Schelbert Louis · Nationalrat · 2009-09-25
Schelbert Louis · Nationalrat · Luzern · Grüne Fraktion · 2009-09-25
Wortprotokoll
Die Neat ist das grösste, teuerste und technisch anspruchsvollste Bauwerk, das die Schweiz je angepackt hat. Es ist deshalb überaus exponiert; und es lohnt sich hinzuschauen.
Das Jahr 2008 war ein gutes Jahr für die Neat. Die Baufortschritte sind plangemäss, die Kostenprognosen stabil und die Finanzierung mit dem Bundesbeschluss vom 16. September 2008 gesichert, wenn nicht noch völlig Unerwartetes geschieht. Auch terminlich ist die Neat auf Kurs: Der Lötschbergtunnel ist in Betrieb; die Eröffnung beim Gotthard kann 2017 und beim Ceneri 2019 stattfinden - immer unter dem Vorbehalt, dass nicht etwas gänzlich Unerwartetes geschieht.
Ähnlich positiv lässt sich auch das Jahr 2009 an, und das bis auf den heutigen Tag. Darin eingeschlossen ist die Tatsache, dass die Vergabe des Bau-Hauptloses für den Ceneri-Basistunnel nun rechtsgültig erfolgt ist. Nach den Erfahrungen in Erstfeld ist das nicht selbstverständlich, geht es doch um ein beträchtliches finanzielles Volumen. Positiv ist auch, dass die Risiken insgesamt geringer geworden, aber natürlich nicht vollständig ausgeräumt sind. Ein wichtiger Schritt vorwärts ist hier die abgeschlossene Durchquerung der Piora-Mulde im laufenden Jahr, die in der Öffentlichkeit während Jahren als Höchstrisiko gehandelt wurde.

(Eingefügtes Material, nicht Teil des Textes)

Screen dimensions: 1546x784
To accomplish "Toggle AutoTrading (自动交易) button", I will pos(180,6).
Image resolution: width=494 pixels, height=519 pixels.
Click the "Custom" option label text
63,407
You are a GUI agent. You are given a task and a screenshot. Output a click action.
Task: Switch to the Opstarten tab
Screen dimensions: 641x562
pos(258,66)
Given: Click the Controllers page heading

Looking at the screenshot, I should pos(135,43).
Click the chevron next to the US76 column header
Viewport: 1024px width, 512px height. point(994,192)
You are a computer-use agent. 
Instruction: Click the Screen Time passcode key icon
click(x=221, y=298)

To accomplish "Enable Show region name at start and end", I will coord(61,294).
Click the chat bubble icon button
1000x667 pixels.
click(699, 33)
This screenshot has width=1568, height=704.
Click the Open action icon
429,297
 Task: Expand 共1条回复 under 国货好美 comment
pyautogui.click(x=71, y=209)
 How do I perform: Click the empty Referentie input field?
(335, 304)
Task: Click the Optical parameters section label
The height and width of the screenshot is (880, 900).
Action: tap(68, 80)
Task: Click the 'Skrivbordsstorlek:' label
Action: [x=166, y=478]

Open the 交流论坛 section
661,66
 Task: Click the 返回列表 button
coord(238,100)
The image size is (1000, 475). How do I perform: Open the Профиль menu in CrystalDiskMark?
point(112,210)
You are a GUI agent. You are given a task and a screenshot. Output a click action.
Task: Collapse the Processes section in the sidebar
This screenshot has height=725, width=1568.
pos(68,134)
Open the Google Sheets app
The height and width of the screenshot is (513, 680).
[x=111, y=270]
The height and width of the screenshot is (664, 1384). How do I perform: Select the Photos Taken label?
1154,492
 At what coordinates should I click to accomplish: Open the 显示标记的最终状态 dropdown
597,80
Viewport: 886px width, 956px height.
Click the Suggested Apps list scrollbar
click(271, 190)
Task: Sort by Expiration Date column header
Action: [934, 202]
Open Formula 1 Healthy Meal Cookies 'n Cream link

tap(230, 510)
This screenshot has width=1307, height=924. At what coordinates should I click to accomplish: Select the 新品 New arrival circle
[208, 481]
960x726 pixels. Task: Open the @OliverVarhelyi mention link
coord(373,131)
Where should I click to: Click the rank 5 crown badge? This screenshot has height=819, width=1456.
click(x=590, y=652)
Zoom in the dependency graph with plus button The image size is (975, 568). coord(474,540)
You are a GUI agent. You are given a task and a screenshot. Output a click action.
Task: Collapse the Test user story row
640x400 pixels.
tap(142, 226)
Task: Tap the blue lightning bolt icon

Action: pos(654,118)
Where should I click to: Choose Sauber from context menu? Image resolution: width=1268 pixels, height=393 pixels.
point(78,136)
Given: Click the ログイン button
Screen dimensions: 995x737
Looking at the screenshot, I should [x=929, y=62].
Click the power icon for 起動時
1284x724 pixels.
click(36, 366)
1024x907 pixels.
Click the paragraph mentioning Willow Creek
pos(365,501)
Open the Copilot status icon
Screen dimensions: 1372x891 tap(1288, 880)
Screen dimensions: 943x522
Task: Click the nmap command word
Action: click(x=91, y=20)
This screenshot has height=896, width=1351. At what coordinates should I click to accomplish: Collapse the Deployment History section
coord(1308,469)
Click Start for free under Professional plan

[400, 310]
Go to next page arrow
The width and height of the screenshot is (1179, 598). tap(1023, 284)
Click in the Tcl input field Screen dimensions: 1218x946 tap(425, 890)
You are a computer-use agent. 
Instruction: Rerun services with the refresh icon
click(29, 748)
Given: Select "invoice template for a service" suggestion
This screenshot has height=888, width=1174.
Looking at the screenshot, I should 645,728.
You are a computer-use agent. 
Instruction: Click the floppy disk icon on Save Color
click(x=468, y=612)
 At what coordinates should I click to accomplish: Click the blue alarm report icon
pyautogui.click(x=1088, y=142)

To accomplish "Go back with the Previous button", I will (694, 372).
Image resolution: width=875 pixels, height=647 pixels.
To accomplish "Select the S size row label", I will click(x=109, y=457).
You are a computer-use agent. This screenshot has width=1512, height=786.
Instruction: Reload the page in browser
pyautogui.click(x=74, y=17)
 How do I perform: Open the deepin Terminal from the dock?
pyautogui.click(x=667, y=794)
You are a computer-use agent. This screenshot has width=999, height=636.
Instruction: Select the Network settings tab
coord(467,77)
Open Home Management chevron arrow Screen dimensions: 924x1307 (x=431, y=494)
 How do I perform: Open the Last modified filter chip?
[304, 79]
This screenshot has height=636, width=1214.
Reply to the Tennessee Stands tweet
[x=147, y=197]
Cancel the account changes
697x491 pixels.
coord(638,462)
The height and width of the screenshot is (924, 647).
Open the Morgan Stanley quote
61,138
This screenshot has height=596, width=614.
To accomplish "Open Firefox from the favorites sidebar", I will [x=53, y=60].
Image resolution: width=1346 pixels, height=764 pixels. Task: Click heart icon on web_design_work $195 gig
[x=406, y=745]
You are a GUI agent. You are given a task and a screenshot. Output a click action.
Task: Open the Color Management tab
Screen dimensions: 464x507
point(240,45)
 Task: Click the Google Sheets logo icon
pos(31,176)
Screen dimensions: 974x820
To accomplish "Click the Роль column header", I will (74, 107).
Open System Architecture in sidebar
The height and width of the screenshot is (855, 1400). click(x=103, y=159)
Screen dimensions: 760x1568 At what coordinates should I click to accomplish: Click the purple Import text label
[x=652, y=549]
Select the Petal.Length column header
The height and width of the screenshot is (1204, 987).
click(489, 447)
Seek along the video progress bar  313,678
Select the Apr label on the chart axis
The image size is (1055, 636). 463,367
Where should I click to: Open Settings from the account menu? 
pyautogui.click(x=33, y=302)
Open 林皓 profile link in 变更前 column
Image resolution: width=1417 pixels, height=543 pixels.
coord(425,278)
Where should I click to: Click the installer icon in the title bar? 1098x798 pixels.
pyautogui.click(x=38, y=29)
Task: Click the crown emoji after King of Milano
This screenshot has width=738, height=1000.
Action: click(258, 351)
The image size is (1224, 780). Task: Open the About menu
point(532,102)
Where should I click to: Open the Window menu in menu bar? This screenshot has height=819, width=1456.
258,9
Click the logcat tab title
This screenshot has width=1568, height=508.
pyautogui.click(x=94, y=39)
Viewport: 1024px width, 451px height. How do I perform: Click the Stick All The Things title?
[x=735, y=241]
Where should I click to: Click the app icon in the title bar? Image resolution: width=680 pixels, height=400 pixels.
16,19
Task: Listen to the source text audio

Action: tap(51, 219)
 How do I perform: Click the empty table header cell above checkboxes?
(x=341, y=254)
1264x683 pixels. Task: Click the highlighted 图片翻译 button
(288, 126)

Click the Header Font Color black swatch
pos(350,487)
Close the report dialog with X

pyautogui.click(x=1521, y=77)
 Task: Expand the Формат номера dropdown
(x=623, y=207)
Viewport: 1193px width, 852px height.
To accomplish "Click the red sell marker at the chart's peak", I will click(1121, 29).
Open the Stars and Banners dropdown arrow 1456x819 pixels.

Erfreut nimmt die Fraktion der Grünen zur Kenntnis, dass es im Jahr 2008 auf den Neat-Baustellen keinen tödlichen Unfall gab. Das war leider auch schon anders. Trotzdem hält sich unsere Begeisterung über die Gewährleistung der Arbeitssicherheit in Grenzen. Das Seco hat bei Kontrollen feststellen müssen, dass die bewilligten Arbeitszeiten zum Teil nicht eingehalten wurden. Es hat deshalb Nachkontrollen angeordnet. Wir Grünen erwarten, dass die gesetzlichen Arbeitszeitvorschriften inklusive Pausen bei der Neat - und selbstredend auch auf allen anderen Baustellen - erfüllt werden.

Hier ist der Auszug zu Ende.